PROBLEM STATEMENT =>
In the listing below, start your output at the line with "Where should I click to: Open meeting" and end it after the line with "The image size is (512, 552).", copying every line exactly.

THE INPUT =>

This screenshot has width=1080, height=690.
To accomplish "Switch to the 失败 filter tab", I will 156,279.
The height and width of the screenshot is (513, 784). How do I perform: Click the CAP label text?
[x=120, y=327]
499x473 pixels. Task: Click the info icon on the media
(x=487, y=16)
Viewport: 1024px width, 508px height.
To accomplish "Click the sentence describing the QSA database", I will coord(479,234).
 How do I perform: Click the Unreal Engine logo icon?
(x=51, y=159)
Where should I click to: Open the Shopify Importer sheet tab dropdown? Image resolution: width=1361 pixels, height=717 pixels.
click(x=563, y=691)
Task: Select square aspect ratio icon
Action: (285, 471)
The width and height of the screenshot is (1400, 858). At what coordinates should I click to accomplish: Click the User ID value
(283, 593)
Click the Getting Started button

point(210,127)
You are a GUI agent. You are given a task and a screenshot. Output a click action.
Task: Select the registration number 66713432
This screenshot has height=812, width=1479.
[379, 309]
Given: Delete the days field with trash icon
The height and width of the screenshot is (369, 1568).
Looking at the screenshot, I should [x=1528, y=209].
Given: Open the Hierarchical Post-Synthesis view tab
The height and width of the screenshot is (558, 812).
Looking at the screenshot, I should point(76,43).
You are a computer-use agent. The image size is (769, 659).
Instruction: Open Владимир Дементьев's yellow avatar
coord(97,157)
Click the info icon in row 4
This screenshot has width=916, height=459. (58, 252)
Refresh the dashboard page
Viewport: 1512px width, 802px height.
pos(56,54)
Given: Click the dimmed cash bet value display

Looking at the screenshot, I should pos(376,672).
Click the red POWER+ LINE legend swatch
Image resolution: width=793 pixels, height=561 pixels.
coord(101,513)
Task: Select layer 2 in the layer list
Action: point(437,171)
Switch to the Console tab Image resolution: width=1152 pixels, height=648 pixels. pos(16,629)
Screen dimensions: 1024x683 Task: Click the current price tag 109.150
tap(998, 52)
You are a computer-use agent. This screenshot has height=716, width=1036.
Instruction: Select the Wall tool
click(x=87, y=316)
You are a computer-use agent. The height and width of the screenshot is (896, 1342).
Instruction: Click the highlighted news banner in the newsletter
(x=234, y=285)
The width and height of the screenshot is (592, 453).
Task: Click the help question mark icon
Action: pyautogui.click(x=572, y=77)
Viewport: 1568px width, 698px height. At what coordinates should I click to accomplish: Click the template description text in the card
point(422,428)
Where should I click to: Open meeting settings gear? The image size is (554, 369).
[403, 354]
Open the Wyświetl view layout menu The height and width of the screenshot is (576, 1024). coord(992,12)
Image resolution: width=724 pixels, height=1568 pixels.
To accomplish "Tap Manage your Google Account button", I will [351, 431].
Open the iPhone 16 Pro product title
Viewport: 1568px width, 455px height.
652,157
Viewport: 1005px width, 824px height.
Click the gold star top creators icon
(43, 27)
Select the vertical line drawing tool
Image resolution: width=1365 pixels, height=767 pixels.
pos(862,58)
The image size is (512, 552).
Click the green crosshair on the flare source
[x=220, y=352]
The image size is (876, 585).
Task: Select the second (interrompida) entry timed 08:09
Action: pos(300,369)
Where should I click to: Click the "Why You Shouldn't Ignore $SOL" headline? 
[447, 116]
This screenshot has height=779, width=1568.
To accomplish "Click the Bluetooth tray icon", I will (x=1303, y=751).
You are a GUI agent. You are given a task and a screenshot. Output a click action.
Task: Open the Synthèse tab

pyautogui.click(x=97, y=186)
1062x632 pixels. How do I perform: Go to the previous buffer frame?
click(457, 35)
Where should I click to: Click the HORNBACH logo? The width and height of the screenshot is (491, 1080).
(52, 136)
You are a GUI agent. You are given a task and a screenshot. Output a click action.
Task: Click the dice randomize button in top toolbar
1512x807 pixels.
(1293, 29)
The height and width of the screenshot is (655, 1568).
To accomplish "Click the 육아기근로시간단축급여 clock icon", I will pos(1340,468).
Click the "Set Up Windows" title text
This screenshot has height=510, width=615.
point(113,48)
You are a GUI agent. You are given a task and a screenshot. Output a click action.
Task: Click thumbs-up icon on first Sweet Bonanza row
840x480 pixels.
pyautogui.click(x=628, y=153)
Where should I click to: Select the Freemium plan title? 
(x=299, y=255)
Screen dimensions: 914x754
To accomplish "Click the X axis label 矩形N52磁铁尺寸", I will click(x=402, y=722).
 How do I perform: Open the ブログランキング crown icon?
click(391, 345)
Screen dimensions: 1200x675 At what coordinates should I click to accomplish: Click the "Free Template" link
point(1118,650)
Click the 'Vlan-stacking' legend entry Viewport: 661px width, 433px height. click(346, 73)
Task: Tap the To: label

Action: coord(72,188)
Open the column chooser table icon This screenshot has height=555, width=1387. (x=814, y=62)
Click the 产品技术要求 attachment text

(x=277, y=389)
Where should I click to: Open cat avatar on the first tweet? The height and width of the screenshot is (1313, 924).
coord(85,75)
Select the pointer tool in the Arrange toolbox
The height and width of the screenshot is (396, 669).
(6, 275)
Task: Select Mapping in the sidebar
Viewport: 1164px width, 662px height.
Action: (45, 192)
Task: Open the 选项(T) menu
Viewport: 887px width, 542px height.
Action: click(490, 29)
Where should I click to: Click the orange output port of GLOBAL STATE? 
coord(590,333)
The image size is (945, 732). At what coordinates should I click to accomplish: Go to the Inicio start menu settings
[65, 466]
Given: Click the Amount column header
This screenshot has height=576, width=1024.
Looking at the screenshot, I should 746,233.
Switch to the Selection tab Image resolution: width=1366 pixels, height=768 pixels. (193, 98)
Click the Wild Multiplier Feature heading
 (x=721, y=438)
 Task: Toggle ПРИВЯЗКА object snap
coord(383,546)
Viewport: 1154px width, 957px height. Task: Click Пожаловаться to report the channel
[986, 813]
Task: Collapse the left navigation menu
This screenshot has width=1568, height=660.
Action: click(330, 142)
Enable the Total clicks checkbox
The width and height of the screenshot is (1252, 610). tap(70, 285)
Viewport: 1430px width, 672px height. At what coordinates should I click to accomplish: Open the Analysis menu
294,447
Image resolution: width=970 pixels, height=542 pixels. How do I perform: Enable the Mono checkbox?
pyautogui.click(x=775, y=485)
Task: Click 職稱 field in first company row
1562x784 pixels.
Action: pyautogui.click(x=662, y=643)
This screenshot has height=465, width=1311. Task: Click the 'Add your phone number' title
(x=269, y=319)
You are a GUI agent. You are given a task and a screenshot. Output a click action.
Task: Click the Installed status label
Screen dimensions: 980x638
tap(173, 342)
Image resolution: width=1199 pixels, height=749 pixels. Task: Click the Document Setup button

WRITTEN RESPONSE =>
Where should I click to: Open meeting settings gear? The image size is (554, 369).
[403, 354]
Open the Wyświetl view layout menu The height and width of the screenshot is (576, 1024). coord(992,12)
Image resolution: width=724 pixels, height=1568 pixels.
To accomplish "Tap Manage your Google Account button", I will [351, 431].
Open the iPhone 16 Pro product title
Viewport: 1568px width, 455px height.
652,157
Viewport: 1005px width, 824px height.
Click the gold star top creators icon
(43, 27)
Select the vertical line drawing tool
Image resolution: width=1365 pixels, height=767 pixels.
pos(862,58)
The image size is (512, 552).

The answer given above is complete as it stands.